# [WHAT THIS TASK INVOLVES]
Reproduce each line from the records that holds "column".

Saved entries
= = = =

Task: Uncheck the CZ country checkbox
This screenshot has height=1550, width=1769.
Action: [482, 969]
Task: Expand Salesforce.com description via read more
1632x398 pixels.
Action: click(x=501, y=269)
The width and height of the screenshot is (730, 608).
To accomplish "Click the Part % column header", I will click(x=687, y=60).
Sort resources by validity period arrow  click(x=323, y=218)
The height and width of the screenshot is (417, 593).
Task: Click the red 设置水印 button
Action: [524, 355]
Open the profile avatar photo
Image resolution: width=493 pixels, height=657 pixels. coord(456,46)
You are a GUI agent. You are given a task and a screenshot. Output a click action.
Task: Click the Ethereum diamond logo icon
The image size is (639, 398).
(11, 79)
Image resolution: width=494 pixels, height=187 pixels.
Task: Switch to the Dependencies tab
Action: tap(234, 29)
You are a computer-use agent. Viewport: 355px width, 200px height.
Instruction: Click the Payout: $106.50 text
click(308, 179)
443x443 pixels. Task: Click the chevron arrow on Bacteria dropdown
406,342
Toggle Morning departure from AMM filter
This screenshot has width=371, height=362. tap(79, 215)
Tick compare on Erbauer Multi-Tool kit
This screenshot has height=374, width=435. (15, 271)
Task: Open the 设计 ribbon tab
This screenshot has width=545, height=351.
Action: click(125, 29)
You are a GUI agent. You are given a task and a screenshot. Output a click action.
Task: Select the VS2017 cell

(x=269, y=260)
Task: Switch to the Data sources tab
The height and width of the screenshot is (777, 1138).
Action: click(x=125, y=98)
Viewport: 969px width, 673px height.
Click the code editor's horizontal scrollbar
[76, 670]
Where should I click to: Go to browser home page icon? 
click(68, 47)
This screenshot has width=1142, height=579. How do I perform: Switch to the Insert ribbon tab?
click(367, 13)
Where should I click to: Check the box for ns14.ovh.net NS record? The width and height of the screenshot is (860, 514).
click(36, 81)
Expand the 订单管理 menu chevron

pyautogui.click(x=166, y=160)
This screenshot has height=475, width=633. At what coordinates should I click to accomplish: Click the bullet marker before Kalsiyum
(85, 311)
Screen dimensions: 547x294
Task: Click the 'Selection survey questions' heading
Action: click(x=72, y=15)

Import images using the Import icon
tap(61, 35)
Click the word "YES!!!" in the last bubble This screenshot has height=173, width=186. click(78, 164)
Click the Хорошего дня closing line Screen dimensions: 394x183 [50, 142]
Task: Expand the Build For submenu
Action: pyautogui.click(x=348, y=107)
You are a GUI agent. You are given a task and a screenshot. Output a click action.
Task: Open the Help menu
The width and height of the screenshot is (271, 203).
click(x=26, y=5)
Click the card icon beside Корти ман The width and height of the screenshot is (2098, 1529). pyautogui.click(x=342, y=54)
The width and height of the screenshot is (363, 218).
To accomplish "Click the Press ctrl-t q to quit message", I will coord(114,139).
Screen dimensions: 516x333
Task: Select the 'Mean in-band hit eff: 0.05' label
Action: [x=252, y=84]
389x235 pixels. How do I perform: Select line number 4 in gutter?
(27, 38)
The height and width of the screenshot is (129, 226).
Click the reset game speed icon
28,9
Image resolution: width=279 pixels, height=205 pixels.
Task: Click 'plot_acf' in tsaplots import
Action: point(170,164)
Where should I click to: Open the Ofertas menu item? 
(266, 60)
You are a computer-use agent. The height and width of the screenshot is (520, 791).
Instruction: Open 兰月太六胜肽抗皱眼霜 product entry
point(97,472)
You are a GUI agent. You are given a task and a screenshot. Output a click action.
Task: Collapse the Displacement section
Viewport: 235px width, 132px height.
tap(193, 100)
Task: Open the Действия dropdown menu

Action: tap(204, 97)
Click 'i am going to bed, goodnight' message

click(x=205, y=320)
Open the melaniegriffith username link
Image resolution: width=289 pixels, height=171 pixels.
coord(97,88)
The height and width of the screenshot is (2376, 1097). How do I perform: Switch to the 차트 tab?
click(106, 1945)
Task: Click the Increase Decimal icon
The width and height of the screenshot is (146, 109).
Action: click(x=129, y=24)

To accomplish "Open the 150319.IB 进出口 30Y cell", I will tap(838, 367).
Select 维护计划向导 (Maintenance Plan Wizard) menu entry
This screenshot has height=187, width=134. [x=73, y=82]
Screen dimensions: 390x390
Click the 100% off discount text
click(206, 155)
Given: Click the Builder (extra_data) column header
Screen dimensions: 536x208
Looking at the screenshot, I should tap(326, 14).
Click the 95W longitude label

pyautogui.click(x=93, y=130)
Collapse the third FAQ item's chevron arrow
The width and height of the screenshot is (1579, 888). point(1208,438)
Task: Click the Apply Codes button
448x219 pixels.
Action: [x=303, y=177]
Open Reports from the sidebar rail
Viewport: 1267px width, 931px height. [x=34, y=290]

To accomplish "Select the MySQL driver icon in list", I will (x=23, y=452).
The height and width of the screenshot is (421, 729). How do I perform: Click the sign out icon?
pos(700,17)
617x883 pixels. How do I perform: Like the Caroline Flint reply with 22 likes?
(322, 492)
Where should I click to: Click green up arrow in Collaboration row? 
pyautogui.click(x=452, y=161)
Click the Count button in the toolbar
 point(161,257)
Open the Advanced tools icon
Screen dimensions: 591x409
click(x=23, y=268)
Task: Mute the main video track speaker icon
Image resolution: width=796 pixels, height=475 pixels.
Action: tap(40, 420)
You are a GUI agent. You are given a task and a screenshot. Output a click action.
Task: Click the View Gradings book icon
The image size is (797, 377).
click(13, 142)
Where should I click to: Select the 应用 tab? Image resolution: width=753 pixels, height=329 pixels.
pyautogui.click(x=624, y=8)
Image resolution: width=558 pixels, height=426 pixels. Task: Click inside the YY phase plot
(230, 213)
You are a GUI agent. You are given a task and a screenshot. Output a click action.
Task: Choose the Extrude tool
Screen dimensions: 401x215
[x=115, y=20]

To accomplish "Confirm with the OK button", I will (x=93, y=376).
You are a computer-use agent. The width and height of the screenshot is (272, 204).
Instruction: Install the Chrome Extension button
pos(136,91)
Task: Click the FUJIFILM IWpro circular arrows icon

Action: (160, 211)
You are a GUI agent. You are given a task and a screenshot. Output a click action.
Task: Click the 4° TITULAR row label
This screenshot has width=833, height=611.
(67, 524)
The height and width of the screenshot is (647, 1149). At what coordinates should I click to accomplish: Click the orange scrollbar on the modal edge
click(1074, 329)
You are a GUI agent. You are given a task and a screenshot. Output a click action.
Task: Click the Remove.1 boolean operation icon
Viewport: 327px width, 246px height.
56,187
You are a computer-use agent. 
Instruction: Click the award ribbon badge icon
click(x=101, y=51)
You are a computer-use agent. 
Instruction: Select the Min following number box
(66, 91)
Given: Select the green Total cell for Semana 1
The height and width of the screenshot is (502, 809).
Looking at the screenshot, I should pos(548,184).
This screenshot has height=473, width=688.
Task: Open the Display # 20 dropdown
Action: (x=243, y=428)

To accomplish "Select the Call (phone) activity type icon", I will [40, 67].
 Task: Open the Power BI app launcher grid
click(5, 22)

= = = =

# [RESPONSE BOX]
To accomplish "Click the Part % column header", I will click(x=687, y=60).
Given: Click the Builder (extra_data) column header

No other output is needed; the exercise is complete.